Elbow fractures account for 5-15% of all pediatric fractures and up to 85% of operatively treated fractures. The pediatric elbow anatomy is both unique and variable with age, leading to difficulties in interpreting radiographs by primary care providers and emergency physicians. Radiographic diagnosis is, however, critical to avoiding misdiagnosis and correctly guiding management to avoid growth disturbances and neurovascular compromise.

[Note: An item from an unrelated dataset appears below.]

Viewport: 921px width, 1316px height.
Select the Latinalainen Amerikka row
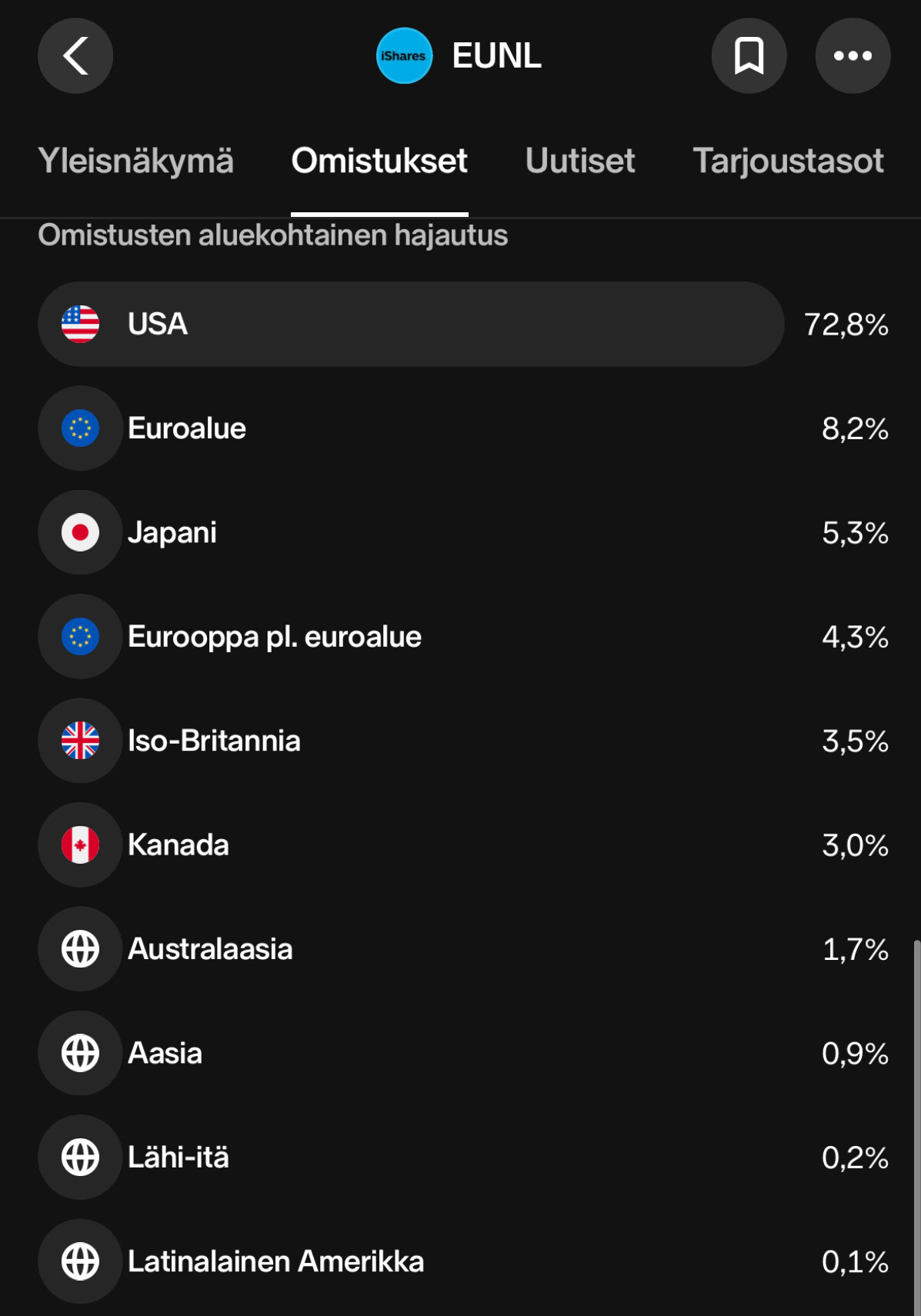coord(464,1261)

Machine learning is an application of artificial intelligence whereby algorithms are built to recognize relationships between some data provided (e.g., an image) along with some descriptor (e.g., normal vs fracture). Machine learning algorithms were designed for the automated diagnosis of developmental dysplasia of the hip using AP radiographs as well as hip joint ultrasound images. Lower limb alignment has also received significant attention with algorithms developed for the measurement of hip-knee-ankle angles, femoral anatomic-mechanical angles, and weight bearing lines. Other applications found in the literature include ankle fracture classification, knee osteoarthritis classification and Cobb angle measurement.
With respect to pediatric elbow injuries, machine learning has been employed in several works. England et al. demonstrated the use of deep convolutional neural networks for the detection of traumatic elbow effusions in pediatric patients with good sensitivity and specificity. Convolutional neural networks were also developed for the segmentation of pediatric elbow radiographs to identify and highlight bony structures. Most interesting is the work of Rayan et al. where convolutional neural networks were used in combination with recurrent neural networks for integrating information from multiple radiographic views to emulate radiologist decision making.
In this study, we build on the above to generate a set of machine learning algorithms that can emulate clinical decision making using pediatric elbow radiographs. This will be a natural extension of the currently and rapidly advancing literature and can provide for a tool to be used by non-specialist physicians, especially in under-resourced settings.
To generate a set of machine learning algorithms that can emulate clinical decision making using pediatric elbow radiographs.
This is a retrospective study using previously collected pediatric elbow radiographs, radiology reports and other physician reports. Together, these will be used to develop neural networks for the automated identification of pediatric elbow fractures which can then be employed for the automation practice guidance.
Performance of the neural networks will be compared to that of a trained individual. Comparison will focus on quality of the results in terms of accuracy in particular which we define as reaching the same approach, or one of equivalent validity in the literature, to a particular fracture.